Qatar’s Prime Minister and Minister for Foreign Affairs Sheikh Mohammed bin Abdulrahman bin Jassim Al-Thani attends an emergency meeting of the United Nations Security Council, following an Israeli attack on Hamas leaders in Doha, Qatar, at UN headquarters in New York City, US, Sept. 11, 2025. Photo: REUTERS/Eduardo Munoz

The United Nations Security Council on Thursday condemned recent strikes on Qatar’s capital Doha, but did not mention Israel in the statement agreed to by all 15 members, including Israel‘s ally the United States.

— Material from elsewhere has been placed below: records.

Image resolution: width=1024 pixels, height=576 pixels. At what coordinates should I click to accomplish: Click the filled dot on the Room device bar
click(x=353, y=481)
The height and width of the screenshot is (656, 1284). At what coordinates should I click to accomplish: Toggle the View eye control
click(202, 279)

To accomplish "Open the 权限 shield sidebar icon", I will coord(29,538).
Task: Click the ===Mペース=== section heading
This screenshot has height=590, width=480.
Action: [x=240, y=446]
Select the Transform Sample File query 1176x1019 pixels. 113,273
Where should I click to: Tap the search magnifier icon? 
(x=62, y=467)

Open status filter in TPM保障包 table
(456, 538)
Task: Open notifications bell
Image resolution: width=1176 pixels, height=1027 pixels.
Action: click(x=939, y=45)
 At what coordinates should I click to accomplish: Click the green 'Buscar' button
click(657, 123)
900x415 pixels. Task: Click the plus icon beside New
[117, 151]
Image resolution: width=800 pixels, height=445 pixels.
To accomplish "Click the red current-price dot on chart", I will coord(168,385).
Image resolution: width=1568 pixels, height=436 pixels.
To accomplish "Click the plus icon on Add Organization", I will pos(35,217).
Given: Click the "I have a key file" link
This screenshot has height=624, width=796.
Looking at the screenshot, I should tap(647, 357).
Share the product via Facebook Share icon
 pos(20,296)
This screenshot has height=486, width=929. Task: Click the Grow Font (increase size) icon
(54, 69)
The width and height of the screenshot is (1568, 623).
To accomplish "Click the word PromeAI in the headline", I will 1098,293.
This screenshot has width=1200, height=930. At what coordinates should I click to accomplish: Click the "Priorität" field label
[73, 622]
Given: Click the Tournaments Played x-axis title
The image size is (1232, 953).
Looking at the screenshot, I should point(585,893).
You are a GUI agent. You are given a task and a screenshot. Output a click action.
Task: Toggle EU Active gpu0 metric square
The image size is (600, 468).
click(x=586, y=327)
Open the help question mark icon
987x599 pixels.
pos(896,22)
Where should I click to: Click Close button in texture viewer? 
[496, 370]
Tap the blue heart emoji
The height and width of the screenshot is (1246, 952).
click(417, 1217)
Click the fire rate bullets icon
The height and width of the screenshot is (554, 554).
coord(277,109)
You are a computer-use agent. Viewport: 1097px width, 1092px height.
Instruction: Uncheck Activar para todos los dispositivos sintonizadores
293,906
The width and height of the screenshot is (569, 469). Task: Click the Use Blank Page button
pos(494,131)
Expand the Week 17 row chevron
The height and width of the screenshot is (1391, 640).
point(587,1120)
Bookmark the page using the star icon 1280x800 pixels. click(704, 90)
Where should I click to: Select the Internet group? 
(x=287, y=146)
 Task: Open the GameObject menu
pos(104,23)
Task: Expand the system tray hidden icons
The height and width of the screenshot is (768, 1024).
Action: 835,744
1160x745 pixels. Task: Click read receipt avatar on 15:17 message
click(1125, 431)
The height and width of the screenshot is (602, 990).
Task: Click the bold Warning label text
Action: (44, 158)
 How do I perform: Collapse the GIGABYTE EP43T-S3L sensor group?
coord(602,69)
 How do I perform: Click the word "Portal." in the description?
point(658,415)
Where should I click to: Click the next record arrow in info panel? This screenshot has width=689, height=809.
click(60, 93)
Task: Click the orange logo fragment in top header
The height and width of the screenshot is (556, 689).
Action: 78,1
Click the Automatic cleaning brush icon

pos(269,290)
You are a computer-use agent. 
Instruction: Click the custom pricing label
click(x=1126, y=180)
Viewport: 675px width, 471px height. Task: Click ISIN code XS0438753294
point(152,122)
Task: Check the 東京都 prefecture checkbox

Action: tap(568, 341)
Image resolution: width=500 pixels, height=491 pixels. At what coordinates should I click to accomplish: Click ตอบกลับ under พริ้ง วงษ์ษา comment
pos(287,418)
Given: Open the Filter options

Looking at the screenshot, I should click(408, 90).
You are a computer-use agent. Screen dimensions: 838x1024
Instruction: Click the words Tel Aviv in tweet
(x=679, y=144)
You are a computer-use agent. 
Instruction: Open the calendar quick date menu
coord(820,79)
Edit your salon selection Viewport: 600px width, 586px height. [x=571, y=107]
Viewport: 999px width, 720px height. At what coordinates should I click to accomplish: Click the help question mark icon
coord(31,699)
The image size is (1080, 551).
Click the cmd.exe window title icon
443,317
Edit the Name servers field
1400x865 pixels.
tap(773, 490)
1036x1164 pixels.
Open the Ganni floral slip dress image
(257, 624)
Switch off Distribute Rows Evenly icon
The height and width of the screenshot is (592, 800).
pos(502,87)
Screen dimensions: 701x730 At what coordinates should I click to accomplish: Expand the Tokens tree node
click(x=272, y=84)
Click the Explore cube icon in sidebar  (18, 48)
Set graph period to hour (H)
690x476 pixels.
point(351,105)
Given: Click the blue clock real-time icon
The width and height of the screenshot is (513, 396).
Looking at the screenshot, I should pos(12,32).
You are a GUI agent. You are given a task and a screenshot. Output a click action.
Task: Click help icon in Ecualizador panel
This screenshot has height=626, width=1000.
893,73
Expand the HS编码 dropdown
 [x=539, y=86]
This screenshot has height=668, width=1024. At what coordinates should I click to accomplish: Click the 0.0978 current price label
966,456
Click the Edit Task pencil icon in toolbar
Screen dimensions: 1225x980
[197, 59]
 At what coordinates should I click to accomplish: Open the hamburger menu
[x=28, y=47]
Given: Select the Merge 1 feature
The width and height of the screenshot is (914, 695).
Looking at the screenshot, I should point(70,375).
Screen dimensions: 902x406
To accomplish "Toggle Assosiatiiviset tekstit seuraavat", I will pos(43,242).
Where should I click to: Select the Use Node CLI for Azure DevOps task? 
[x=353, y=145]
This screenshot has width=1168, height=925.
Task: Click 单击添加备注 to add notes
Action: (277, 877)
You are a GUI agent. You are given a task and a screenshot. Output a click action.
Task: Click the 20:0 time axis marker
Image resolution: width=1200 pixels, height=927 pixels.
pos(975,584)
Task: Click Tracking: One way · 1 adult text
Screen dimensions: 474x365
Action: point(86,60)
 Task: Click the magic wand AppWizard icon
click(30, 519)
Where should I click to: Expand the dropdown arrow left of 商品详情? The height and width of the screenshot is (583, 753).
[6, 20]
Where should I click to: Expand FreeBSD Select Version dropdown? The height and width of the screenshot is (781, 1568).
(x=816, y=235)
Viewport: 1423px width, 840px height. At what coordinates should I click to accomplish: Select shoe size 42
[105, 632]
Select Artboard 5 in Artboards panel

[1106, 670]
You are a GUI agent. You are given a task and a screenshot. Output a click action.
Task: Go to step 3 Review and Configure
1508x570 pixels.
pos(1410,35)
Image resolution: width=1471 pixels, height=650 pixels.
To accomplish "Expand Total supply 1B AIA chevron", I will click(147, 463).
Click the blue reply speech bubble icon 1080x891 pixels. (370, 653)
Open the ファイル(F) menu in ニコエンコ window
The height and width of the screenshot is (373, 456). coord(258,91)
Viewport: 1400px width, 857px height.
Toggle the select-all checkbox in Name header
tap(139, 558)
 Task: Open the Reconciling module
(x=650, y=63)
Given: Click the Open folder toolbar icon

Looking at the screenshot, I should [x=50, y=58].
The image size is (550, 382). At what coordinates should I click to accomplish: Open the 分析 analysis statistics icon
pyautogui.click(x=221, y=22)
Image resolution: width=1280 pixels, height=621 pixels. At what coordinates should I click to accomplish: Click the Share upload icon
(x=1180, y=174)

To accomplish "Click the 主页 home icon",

Israel attempted to kill the political leaders of Hamas with the attack on Tuesday, escalating its military action in what the United States described as a unilateral attack that does not advance US and Israeli interests.

The United States traditionally shields its ally Israel at the United Nations. US backing for the Security Council statement, which could only be approved by consensus, reflects President Donald Trump’s unhappiness with the attack ordered by Israeli Prime Minister Benjamin Netanyahu.

“Council members underscored the importance of de-escalation and expressed their solidarity with Qatar. They underlined their support for the sovereignty and territorial integrity of Qatar,” read the statement, drafted by Britain and France.

The Doha operation was especially sensitive because Qatar has been hosting and mediating negotiations aimed at securing a ceasefire in the Gaza war.

“Council members underscored that releasing the hostages, including those killed by Hamas, and ending the war and suffering in Gaza must remain our top priority,” the Security Council statement read.

The Security Council will meet later on Thursday to discuss the Israeli attack at a meeting due to be attended by Qatari Prime Minister Sheikh Mohammed bin Abdulrahman al-Thani.